Need any more proof? C'mon tell me this is not good enough? You can plow through all the data you want but step back a bit - there are two issues here. The banks themselves see potentially weaker earnings if there is no big upturn in the economy in the second half of the year. Second, the banks own words tell us new proposed federal taxes and regulations will whack profits.

Can a recovering economy counter this trend? What recovering economy? Can bank lobbyists counter the populist trend? Not this year. The double dip is already getting a head of steam - and uncertain banks earnings due to a lack of appropriate loan loss provisions means less lending to consumers and businesses and the important hybrid of the two - small businesses, the engine of job growth. And Obama has moved his campaign people back into the White House - and even many Republicans, catering to the tea party cranks on their right wing, are talking about more rather than less regulation aimed at the banks.

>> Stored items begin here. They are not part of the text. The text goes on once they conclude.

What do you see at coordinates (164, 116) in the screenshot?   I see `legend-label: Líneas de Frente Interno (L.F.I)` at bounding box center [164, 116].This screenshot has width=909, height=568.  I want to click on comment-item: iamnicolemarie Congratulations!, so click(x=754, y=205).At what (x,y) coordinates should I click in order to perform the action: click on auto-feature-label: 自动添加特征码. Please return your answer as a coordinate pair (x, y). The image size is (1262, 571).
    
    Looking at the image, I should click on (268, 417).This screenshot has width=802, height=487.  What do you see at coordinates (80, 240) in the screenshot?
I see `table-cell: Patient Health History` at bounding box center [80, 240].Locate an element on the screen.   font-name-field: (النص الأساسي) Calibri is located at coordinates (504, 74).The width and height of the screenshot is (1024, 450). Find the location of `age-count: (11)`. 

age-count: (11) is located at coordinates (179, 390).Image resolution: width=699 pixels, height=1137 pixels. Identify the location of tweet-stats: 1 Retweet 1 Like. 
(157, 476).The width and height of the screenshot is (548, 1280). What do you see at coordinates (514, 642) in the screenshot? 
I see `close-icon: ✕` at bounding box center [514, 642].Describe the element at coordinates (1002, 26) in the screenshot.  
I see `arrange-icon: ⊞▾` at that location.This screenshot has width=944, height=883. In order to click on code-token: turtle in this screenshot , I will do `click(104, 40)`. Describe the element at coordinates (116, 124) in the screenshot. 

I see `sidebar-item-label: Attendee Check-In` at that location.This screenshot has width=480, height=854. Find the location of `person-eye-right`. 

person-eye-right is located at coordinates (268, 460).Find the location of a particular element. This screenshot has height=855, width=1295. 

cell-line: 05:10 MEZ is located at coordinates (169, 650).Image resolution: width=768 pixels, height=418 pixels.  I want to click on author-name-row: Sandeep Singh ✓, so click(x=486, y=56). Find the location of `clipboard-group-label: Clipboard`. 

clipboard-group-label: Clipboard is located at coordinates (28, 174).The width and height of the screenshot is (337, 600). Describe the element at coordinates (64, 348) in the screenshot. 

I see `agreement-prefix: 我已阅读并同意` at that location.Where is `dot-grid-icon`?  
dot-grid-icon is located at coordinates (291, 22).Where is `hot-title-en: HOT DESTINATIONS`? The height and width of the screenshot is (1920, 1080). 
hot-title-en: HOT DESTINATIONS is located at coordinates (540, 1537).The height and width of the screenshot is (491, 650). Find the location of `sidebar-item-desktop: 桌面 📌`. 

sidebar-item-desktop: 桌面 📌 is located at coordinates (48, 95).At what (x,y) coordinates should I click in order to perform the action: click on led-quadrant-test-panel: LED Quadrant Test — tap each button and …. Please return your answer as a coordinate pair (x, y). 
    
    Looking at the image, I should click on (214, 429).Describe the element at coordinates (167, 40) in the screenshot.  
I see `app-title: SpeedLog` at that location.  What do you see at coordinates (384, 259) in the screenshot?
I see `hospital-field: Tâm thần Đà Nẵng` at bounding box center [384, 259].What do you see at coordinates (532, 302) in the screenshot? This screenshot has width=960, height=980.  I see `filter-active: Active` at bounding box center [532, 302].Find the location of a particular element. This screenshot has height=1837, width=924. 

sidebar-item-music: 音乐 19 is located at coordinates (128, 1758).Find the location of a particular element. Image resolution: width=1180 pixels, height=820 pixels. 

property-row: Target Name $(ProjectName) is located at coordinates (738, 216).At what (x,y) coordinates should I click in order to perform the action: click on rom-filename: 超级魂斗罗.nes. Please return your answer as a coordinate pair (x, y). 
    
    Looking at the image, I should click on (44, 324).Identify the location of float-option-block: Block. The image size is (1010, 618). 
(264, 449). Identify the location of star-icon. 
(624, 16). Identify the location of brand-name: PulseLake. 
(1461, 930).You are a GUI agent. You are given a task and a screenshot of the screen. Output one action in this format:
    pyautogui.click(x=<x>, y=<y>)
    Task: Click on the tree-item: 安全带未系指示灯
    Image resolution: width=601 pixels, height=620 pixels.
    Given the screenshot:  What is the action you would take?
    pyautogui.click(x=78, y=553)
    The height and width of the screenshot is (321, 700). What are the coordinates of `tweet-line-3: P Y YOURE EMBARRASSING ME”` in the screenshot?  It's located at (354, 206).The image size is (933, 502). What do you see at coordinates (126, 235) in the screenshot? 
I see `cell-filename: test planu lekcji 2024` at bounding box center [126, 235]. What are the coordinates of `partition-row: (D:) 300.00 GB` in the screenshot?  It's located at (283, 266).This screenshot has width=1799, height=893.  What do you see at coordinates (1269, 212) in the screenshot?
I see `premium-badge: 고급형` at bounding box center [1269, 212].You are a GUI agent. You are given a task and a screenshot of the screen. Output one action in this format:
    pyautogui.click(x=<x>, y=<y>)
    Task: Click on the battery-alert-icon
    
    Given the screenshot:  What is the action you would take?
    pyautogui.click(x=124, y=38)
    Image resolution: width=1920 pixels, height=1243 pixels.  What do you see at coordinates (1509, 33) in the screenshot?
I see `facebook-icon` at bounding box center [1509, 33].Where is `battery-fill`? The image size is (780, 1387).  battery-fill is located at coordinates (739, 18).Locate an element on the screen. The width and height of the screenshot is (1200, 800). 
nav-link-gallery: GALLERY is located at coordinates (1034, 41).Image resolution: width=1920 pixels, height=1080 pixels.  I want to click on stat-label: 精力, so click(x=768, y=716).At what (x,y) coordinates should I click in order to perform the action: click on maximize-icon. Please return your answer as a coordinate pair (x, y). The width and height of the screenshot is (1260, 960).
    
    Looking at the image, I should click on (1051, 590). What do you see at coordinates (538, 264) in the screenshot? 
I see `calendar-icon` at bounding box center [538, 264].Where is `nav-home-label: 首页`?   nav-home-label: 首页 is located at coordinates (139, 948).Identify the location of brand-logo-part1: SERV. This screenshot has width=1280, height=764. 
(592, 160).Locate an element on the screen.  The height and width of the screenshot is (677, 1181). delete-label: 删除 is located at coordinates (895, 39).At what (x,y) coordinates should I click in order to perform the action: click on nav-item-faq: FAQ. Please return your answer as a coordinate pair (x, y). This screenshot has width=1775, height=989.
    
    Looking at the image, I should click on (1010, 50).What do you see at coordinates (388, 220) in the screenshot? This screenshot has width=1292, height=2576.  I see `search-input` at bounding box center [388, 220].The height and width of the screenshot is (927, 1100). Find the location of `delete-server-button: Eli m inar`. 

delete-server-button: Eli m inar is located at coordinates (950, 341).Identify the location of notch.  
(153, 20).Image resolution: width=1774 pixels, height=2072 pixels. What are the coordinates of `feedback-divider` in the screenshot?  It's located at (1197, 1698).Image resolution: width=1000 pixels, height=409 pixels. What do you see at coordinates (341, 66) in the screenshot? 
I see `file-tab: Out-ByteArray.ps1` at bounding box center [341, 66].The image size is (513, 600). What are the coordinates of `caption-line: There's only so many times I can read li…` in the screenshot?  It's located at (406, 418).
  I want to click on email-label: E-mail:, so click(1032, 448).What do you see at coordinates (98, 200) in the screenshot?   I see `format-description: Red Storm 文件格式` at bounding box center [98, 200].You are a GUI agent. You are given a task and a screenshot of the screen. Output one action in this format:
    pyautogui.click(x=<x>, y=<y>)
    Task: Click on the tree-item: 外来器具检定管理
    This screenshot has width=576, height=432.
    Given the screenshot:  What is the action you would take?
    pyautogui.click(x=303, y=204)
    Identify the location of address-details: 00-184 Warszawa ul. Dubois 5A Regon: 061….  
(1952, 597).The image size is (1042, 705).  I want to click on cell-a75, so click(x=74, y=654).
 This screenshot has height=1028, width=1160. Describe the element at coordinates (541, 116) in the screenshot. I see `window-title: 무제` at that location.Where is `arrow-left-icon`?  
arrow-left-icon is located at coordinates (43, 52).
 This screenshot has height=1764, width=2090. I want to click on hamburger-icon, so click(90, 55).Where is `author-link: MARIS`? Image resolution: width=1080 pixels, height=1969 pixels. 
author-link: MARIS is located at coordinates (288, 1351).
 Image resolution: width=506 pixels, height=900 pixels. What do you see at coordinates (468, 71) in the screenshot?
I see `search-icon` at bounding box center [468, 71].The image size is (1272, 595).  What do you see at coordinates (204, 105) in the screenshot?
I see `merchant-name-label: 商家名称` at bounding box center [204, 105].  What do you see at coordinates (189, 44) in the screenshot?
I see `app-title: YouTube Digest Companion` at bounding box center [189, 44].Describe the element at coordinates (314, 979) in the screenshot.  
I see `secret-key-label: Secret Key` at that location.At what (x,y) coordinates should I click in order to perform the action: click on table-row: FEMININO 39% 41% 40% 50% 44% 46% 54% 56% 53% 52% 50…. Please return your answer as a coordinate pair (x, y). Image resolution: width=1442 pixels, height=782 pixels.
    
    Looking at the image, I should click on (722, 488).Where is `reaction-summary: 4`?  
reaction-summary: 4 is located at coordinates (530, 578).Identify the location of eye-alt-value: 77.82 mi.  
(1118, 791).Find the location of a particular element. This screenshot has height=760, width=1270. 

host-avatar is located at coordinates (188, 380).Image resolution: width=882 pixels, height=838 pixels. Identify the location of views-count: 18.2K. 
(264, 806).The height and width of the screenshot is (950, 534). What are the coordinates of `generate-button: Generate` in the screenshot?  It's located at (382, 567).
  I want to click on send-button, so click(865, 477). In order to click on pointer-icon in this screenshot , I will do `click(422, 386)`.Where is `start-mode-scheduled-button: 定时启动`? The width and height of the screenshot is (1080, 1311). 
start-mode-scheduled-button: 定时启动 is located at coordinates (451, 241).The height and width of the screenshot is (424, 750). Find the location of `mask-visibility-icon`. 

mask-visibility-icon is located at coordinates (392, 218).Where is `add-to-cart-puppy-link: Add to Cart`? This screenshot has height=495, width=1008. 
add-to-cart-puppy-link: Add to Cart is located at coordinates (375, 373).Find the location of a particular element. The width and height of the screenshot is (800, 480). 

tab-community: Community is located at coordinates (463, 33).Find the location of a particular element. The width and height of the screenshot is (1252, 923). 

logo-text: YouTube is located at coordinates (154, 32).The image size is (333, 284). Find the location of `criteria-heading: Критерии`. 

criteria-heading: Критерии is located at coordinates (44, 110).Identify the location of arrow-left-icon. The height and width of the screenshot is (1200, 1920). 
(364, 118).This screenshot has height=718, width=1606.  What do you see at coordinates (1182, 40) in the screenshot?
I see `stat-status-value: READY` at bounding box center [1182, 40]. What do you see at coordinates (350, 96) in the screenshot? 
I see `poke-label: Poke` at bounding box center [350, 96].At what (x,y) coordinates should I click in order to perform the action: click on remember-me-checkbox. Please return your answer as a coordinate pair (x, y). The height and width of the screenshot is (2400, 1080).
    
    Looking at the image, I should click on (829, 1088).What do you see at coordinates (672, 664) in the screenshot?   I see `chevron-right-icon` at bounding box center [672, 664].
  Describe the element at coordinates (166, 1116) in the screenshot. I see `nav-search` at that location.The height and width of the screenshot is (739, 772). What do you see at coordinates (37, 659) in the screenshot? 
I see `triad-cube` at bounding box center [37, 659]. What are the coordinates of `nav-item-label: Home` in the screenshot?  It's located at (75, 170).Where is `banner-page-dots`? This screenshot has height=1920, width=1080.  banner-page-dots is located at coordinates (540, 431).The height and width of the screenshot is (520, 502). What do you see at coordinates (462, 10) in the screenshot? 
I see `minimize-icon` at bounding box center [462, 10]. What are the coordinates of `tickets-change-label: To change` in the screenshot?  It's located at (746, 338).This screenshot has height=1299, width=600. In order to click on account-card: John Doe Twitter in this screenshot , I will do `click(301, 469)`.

What does this mean for the typical investor? Nothing good despite the reflex rally taking shape this morning. The banks are going to see weak growth and flattening operating earnings - and many have not reserved enough for losses in the second half of the year. Capital One lost 12% on Friday for this very reason, the genius management team took a relatively small loan loss provision and then, in the same voice, said consumer delinquencies were likely to remain at abnormally high levels. Citigroup did the same schizophrenic earnings management routine a few days before. And with weak or uncertain earnings, combined with populist new taxes and regulations about to hit the banks, the bank stocks are going either sideways or down in 2010 and this will lead the market.